Last evening at a friend’s birthday party I met a man, not much older than myself, who has led an interesting life. He was wearing a Harley-Davidson cap, so we immediately began to share our love of motorcycling.

 

Turns out he knows vastly more than I do about it, having competed for Canada’s Kawasaki road race team in his youth. So for the next twenty minutes, I battered him with questions about Harleys versus Gold Wings, BMWs versus Triumphs, and why Ducati bikes seem to be Hollywood’s choice to signal a particularly cool character.

 

Then he mentioned guitars, and off we went for another twenty minutes on the virtues of Ovations versus standard flattops, how we differently string our respective 5-string Fender basses, and how a friend of his started the Duncan Africa Society to build guitars in Uganda that would rival my Pennsylvania-made Martin. We moaned about the virtual monopoly Long & McQuade has over the Canadian retail scene. And he was about to talk about his youthful playing in a blues band when we had to sing to the birthday boy.

 

The conversation was a blast—until, after the song, he held up his clever hands and said quietly, “I can’t close either one. I’m waiting for a rheumatology consultation and it might be another year before I get one.”

 

Can’t ride. Can’t play.

 

I just had my guitars set up by a local luthier and have been enjoying playing them all again this week. To think of just staring at them instead, and then staring at my painful hands, is awful. Yet maybe I should, at least in humble imagination.

 

As Traherne says, the gifts of God are so many and so close to us—our own hands!—that we typically fail to enjoy them, let alone deliberately give thanks for them.
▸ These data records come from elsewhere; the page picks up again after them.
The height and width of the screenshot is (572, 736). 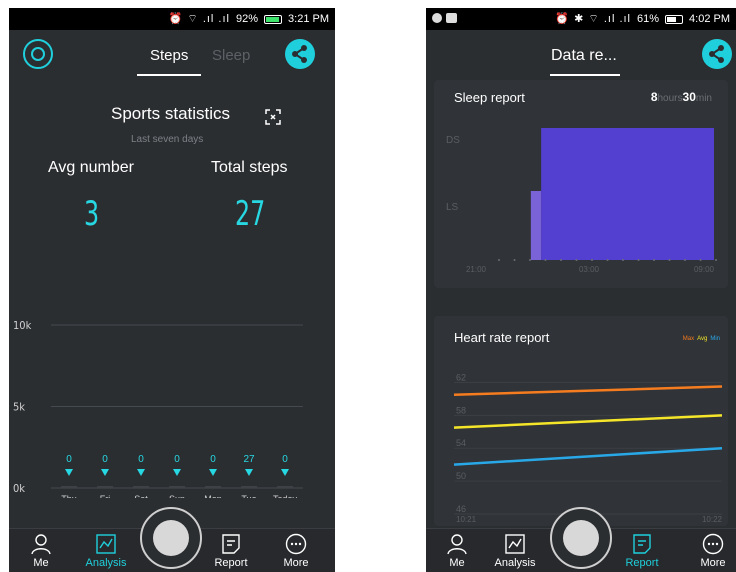 I want to click on x-tick-label: Tue, so click(x=248, y=496).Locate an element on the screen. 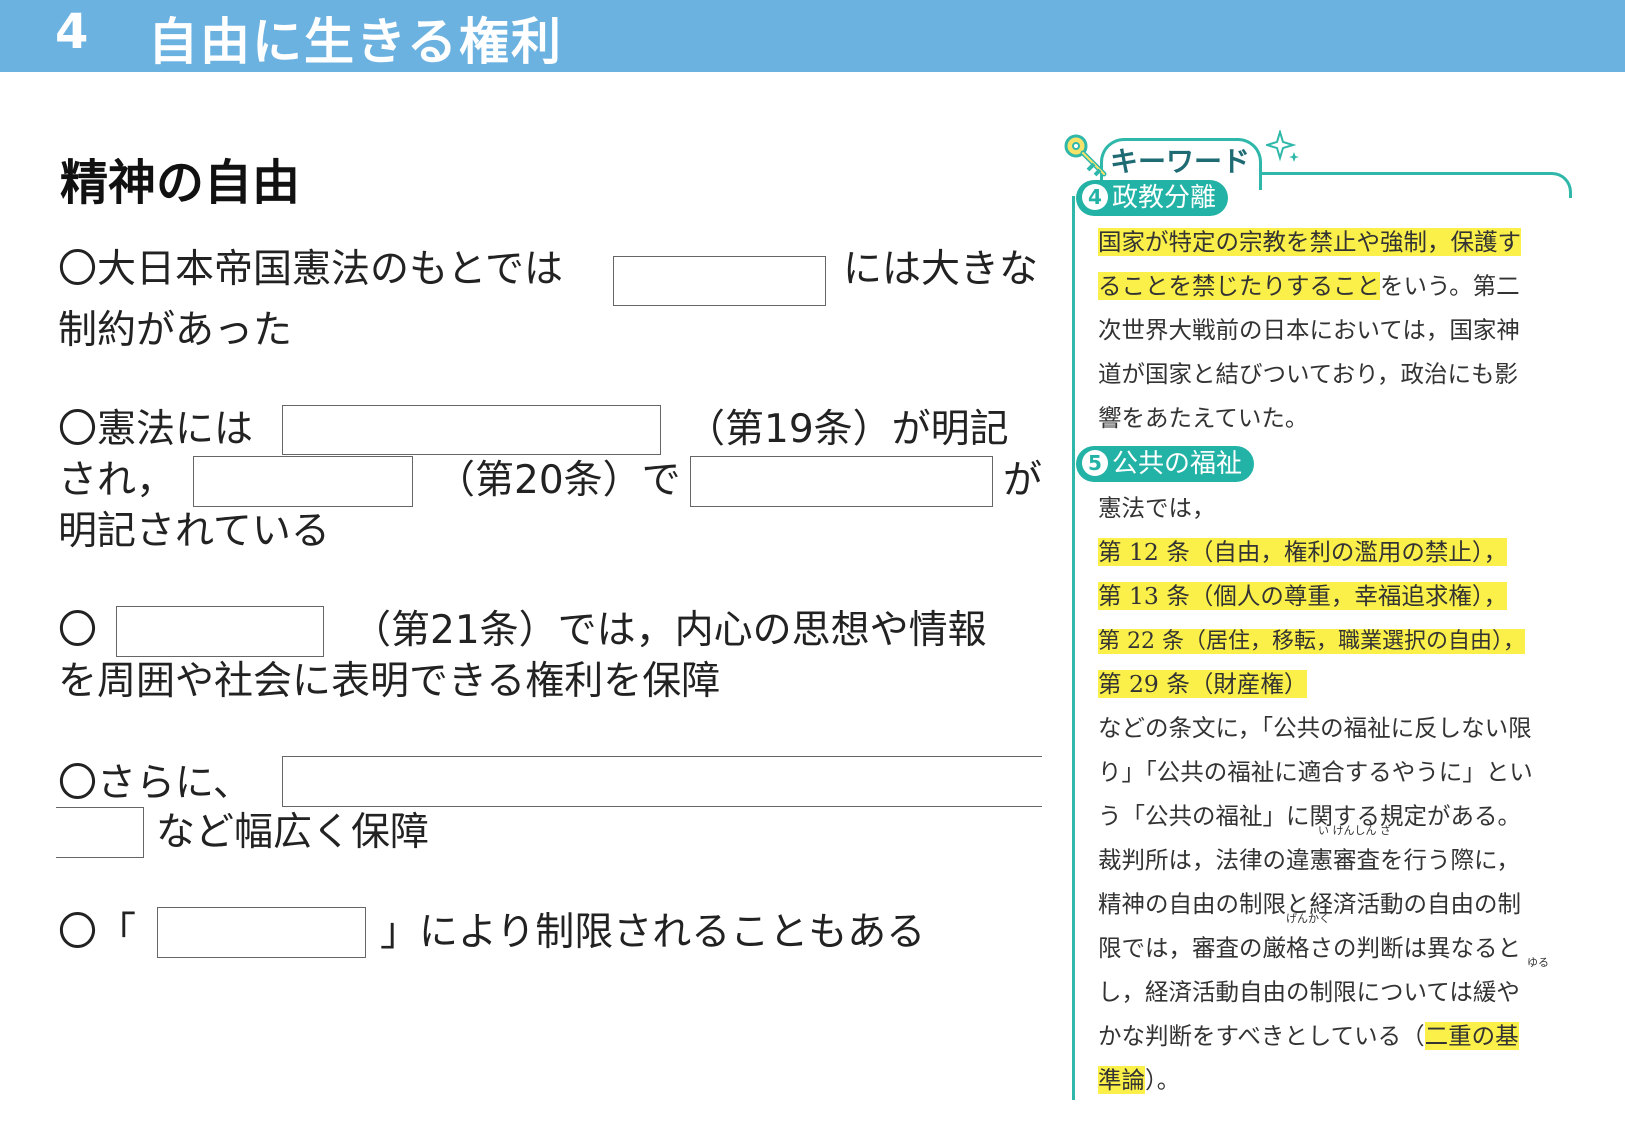 This screenshot has width=1625, height=1125. item1-line2: 制約があった is located at coordinates (176, 330).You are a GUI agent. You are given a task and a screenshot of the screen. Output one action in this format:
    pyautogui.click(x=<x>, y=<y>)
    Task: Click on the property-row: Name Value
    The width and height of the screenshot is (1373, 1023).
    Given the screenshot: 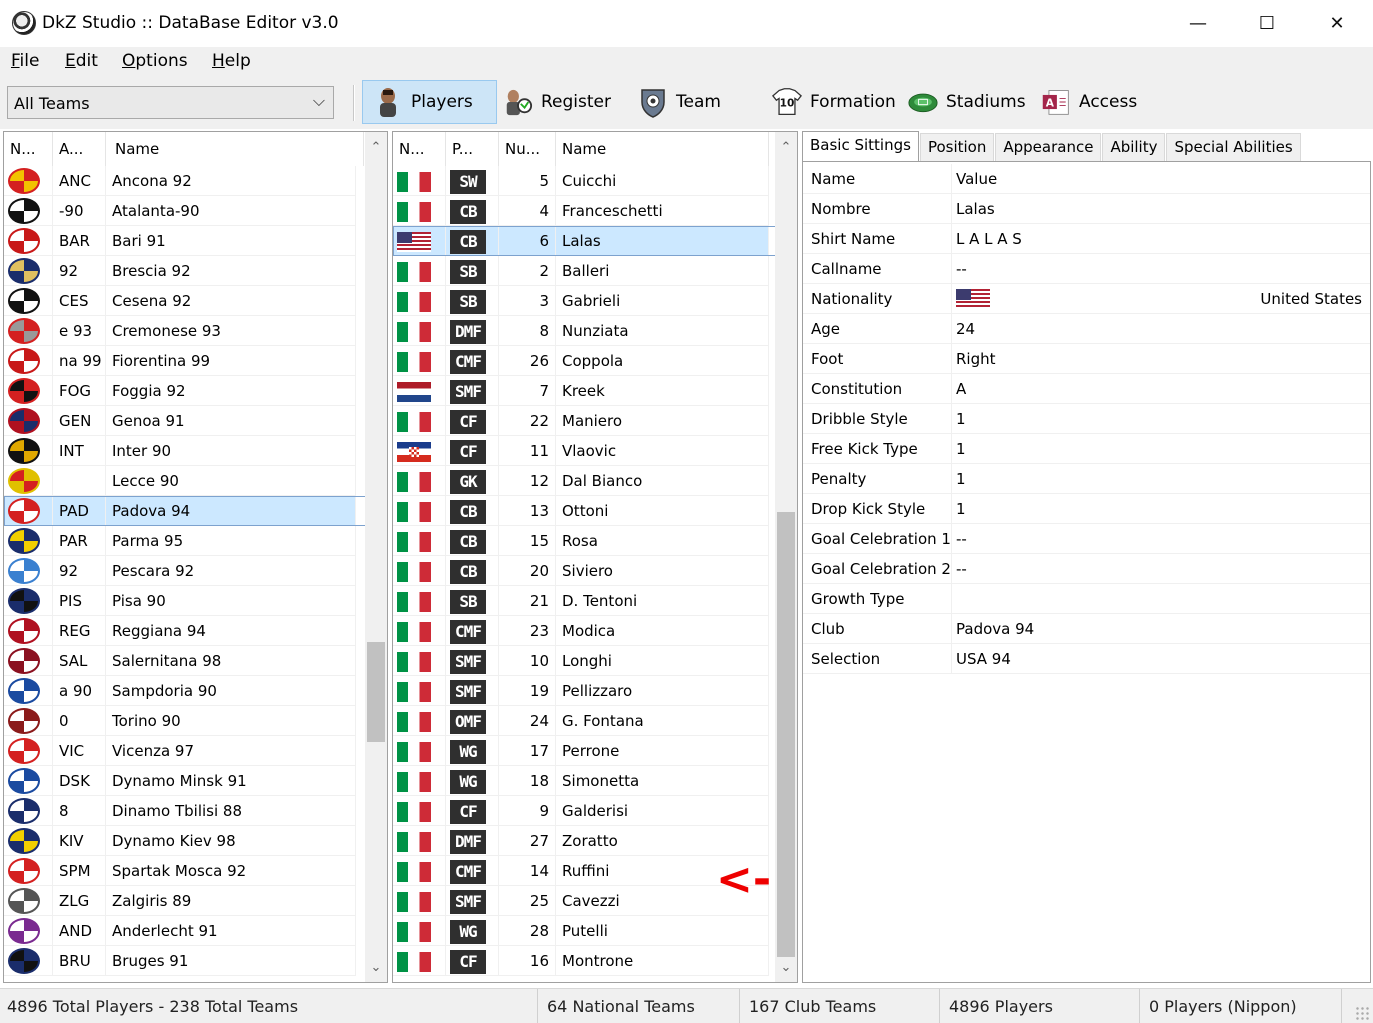 What is the action you would take?
    pyautogui.click(x=1086, y=179)
     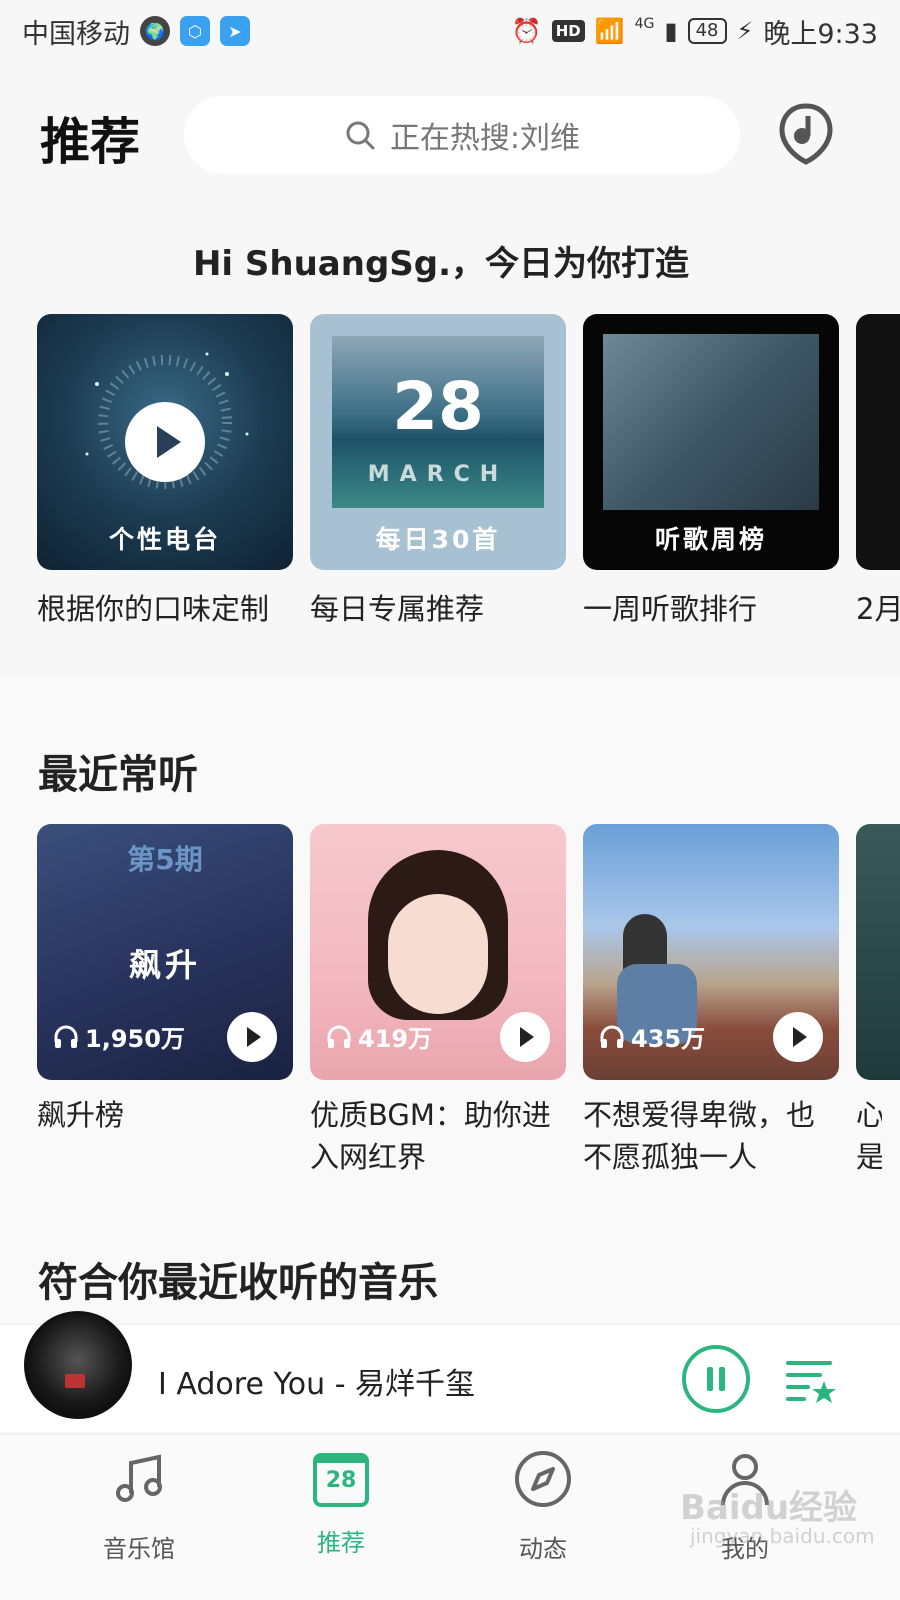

I wonder if a good spiritual discipline might be to go without one each day.

 

Rather like fasting, we might decide to pick a limb, or an organ, or even a finger, and imagine going through a single typical day without it—or with it hurting all the time. How we would appreciate it, in our loss of it. How we would pray!

 

And then getting it back, whole and healthy. How we would rejoice! How we would thank God for his (new) gift!

 

My late grandmother’s favourite hymn, “Great Is Thy Faithfulness,” is based on Lamentations 2:22-23: “It is of the Lord's mercies that we are not consumed, because his compassions fail not. They are new every morning: great is thy faithfulness.”

 

And how are “the Lord’s mercies . . . new every morning”? As I rise from sleep on any given day, I could find any of the previous day’s blessings missing. Overnight, a part of my body could have stopped working, or started to pain me. Overnight, I could have lost my retirement fund in a stock crash, or my home in a fire. Overnight, a friend or family member could have died.

 

Each morning, then, when I don’t suffer such a loss, I am in effect being freshly gifted by God with the blessings I rather mindlessly experienced the day before: my left hand and my right hand; my left leg and my right; all of my organs functioning properly; and my mind not yet ravaged by a stroke, or Alzheimer’s, or schizophrenia, or some other neurological nightmare possibly waiting for me down life’s road.

 

I am praying, then, for my new friend’s healing. I am praying also that God meanwhile will teach and train him in whatever he needs to learn through the severe mercy of this manual debility and discomfort.

 

And I am praying that I may learn from his trouble and trial at least to be newly thankful for God’s blessings to me, “new every morning”—as I get back today what I enjoyed yesterday, a veritable fountain of blessing.

 

Or perhaps “minus one,” in my imagination. What should it be today?